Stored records
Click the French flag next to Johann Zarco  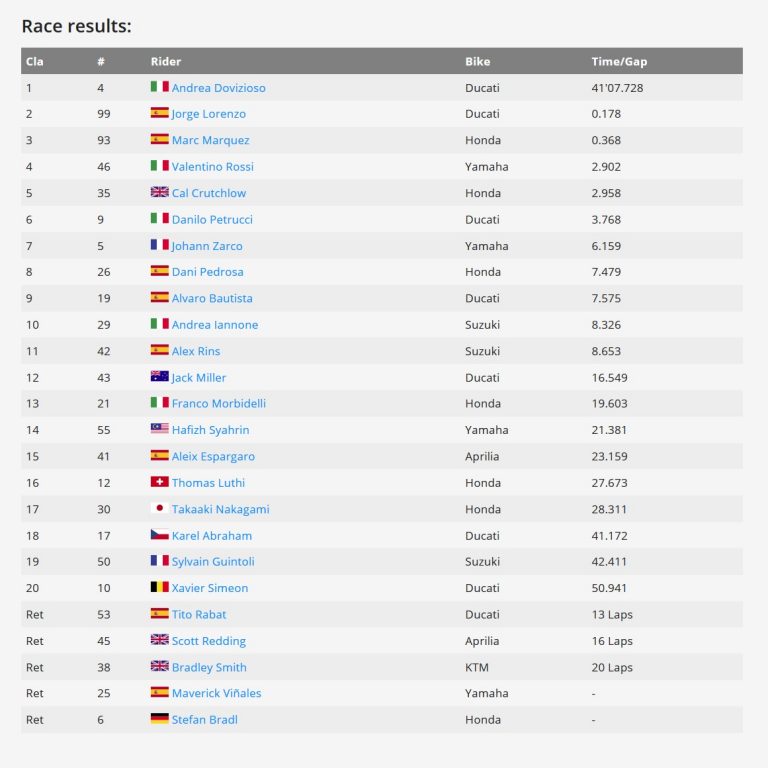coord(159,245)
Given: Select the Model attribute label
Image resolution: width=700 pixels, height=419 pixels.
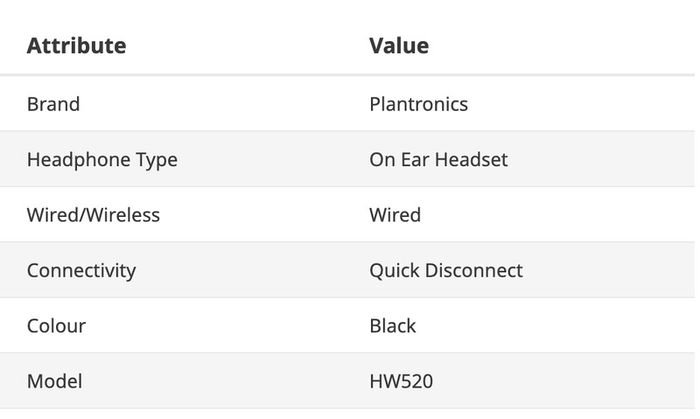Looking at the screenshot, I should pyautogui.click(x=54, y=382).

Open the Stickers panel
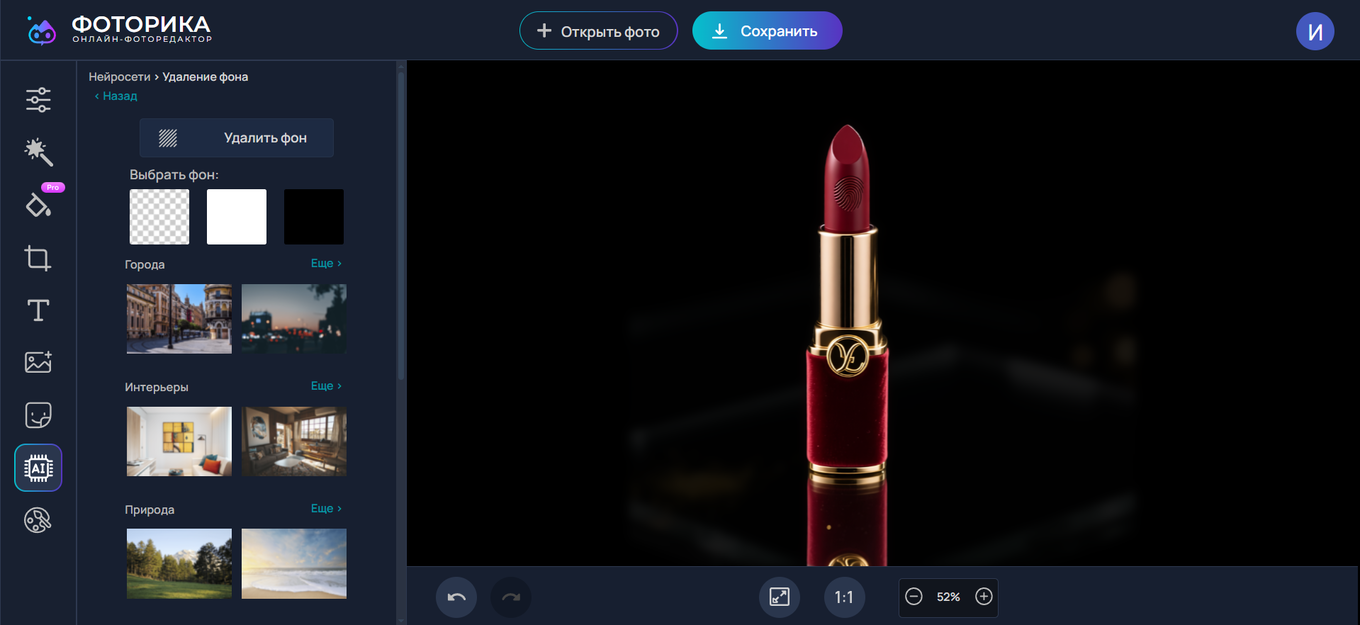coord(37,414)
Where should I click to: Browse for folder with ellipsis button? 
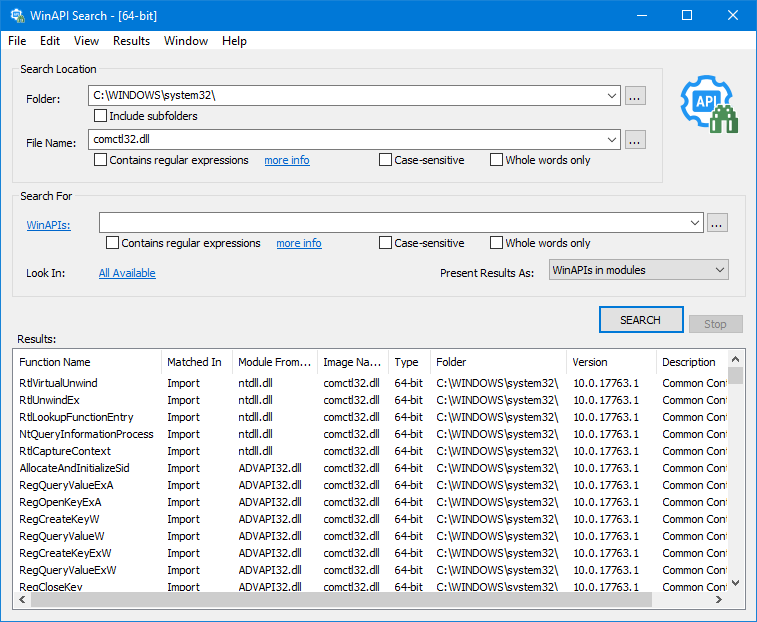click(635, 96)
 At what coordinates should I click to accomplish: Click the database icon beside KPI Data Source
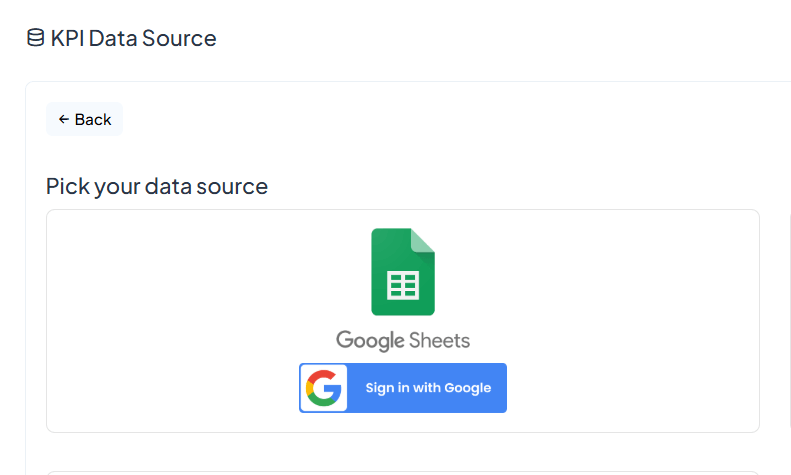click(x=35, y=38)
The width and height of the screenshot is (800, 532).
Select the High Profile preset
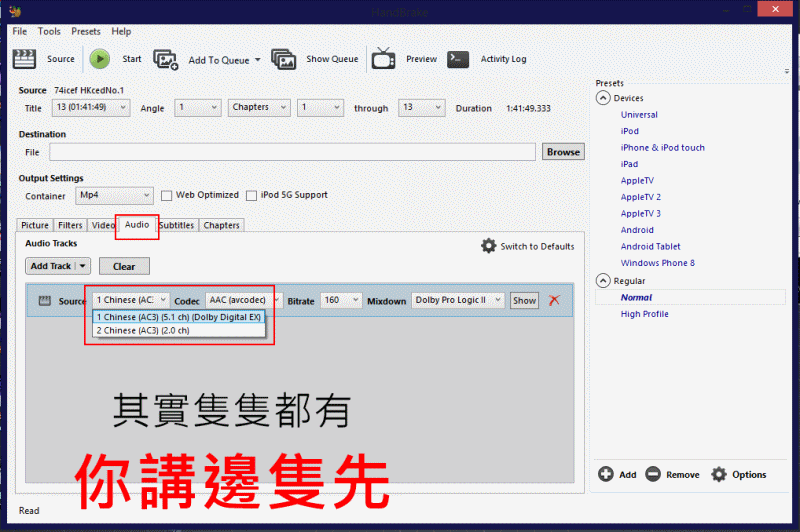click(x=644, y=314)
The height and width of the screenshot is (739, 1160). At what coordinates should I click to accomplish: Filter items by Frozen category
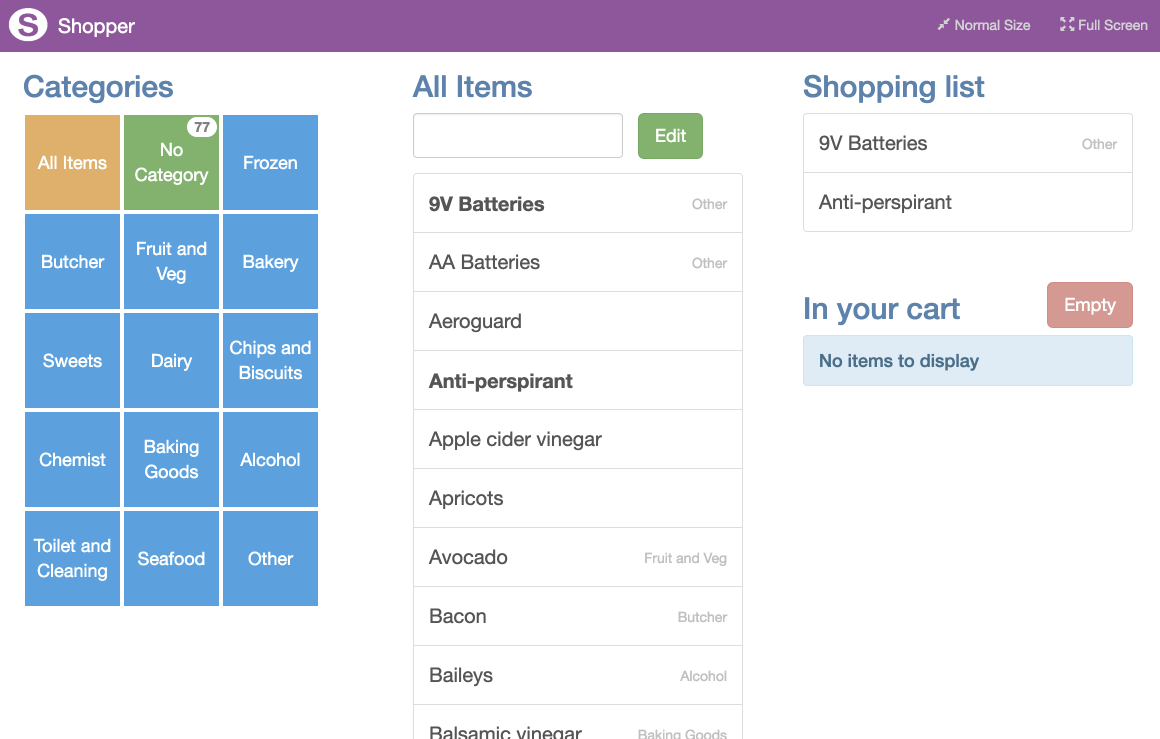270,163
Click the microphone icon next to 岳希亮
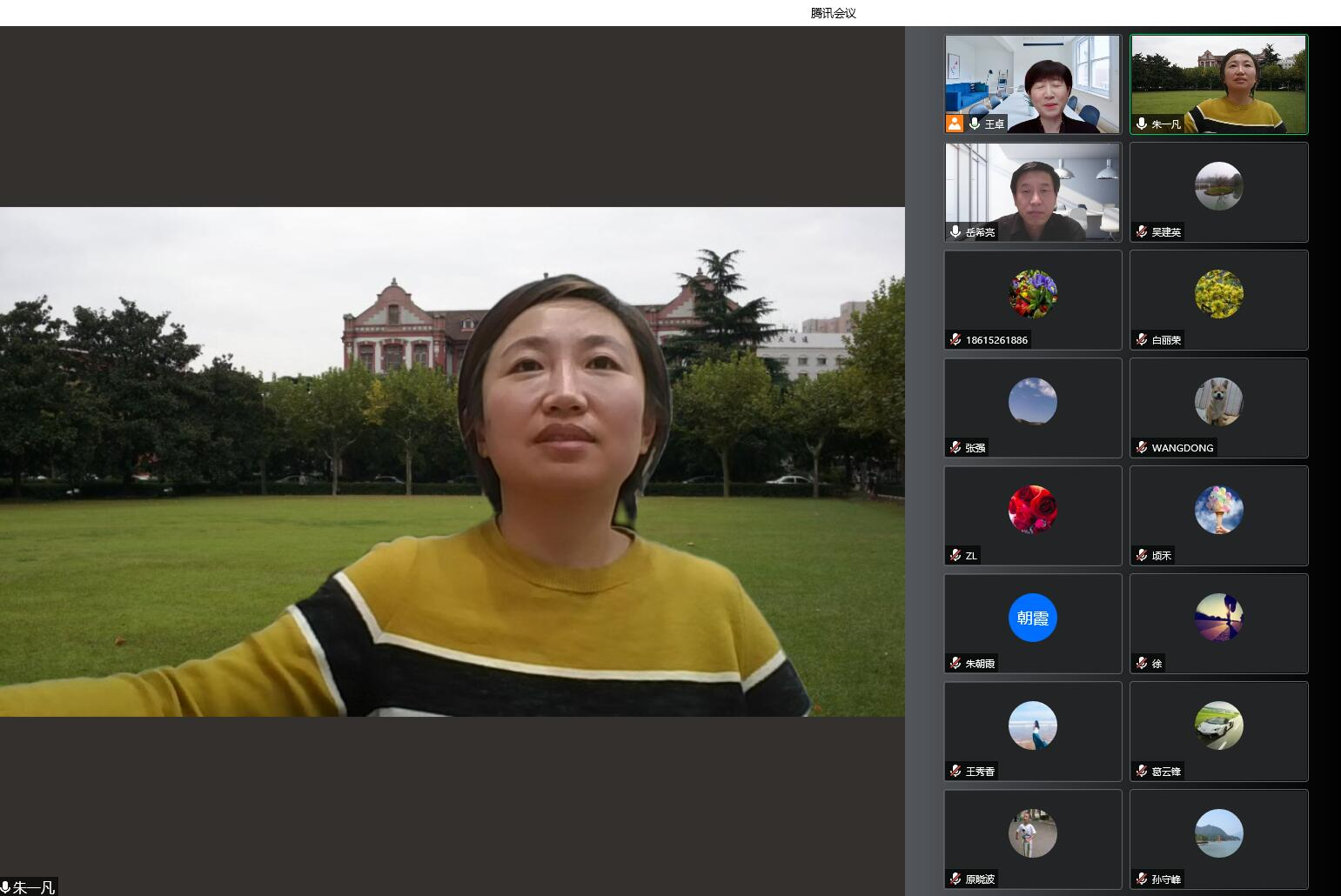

• WHAT THIS TASK INVOLVES
Word for word, restate the lines from the line containing "The width and" through the end of the data, including the first and last of them. Pictures stay out.

• RESULT FOR THIS TASK
The width and height of the screenshot is (800, 532).
Select the High Profile preset
click(x=644, y=314)
The height and width of the screenshot is (739, 1160). At what coordinates should I click to accomplish: Filter items by Frozen category
270,163
Click the microphone icon next to 岳希亮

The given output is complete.